So you just received an order closing your claim. The question you may now have is what rights do you have under your claim in the future?
Video: Reopening A Workers Comp Claim
The General “7-year” Rule
The general rule for worker’s compensation cases is that you have seven years from the date of the first, final order closing your claim within which to file an application to reopen that claim for access to all benefits available under the Industrial Insurance Act. There is no limit to the number of times you can apply to reopen your claim within that seven year period, although the fewer times you attempt to reopen, the better your chance is of proving worsening.

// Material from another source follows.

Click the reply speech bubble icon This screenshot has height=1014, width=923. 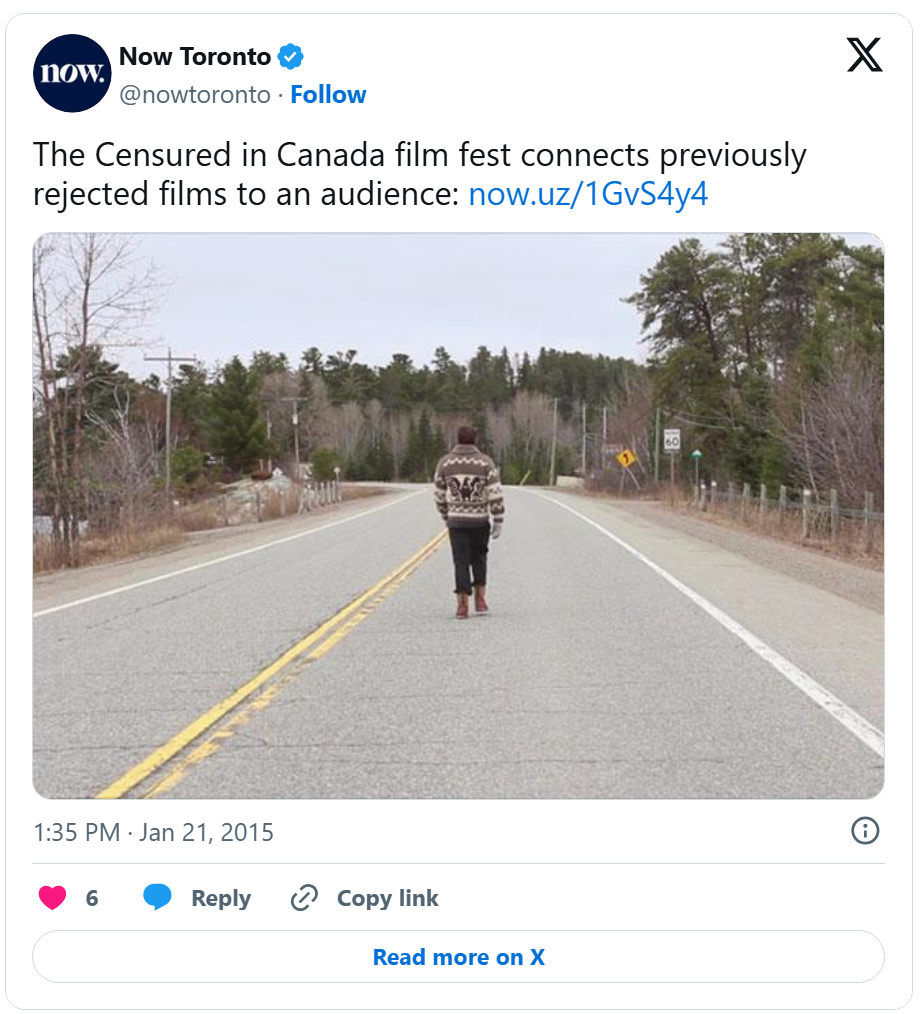[x=157, y=898]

Whether your claim is reopened depends on the medical evidence. If you try reopen your claim for the physical component of your injury, then you must have a medical provider describe the objective medical evidence that supports the reopening of your claim, as compared to your medical condition at the time of the first claim closure.
Objective Medical Evidence
What constitutes objective medical evidence can be the subject of litigation. At the Administrative level, the Department of Labor and Industries (Department), or the Self Insured Employer (SIE), will typically look for things like radiological studies such as an x-ray or MRI, they may look for something like an EMG or Nerve Conduction Velocity test, they may look at lab work, anything basically that shows worsening that does not require patient involvement in the assessment. Even then, if present, your application to reopen your claim may be denied if they conclude that the worsening is not related to your industrial injury. It is not unusual for the Department or the SIE to send you to their own doctors in what they refer to as an Independent Medical Examination (IME) and find they conclude that any objective worsening is due to mere aging.

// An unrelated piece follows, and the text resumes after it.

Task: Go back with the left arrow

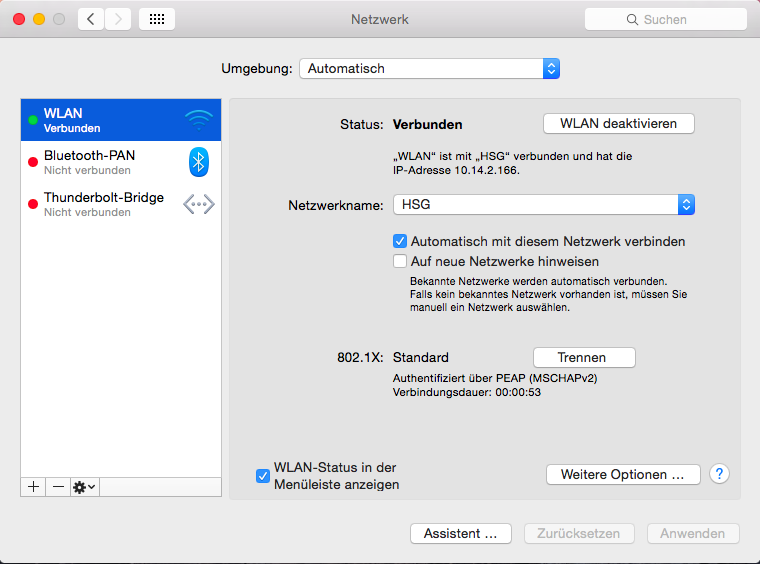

Under the law, objective medical findings are those that can be “seen, felt, or measured” by a doctor. In fact, in the State of Washington, even tenderness can be considered an objective medical finding. However, it is common for defense attorneys to argue that any finding which requires patient input is not objective and therefore cannot be relied upon as a basis for reopening a claim for a physical injury.
Re-opening Claim for Psychological Health Reasons
If you wish to reopen your claim for psychological health reasons, the medical basis is somewhat different. Because mental health disorders are not amenable to the “pure” objective measurements such as x-ray, MRI, and the like, the test of objective worsening is different for mental health disorders. Instead, a psychologist or psychiatrist need to examine you to compared your mental health condition at the time of the first, final claim closure, to your condition at the time you wish to reopen your claim, then offer an opinion as to whether there is evidence you have worsened. For example, if your diagnosis is some form of depression, indicators of increased depression may include weight change, increased isolation, increased mood lability, hallucinations from severely depressed mood, or any number of other medical factors tied to that condition. A psychologist or psychiatrist will be instrumental in sorting this out.
If more than seven years have passed from the date of the first, final closing order and the date you wish to reopen, you may apply for what is termed a “discretionary” reopening of your claim. If the Director of the Department grants reopening of your claim after the seven-year period has passed, the benefits to which you might be entitled would also be granted only at the discretion of the Director of the Department. However, this is often helpful knowledge, particularly if you only seek medical treatment and do not want to be burdened with the co-pay of private health insurance.
Seek Help from an Attorney
In any event, when you apply to reopen, the Department will issue an order. If that order denies your application to reopen, you should seek the assistance of an attorney experienced in worker’s compensation law. That attorney will help you understand your rights and will advocate for you.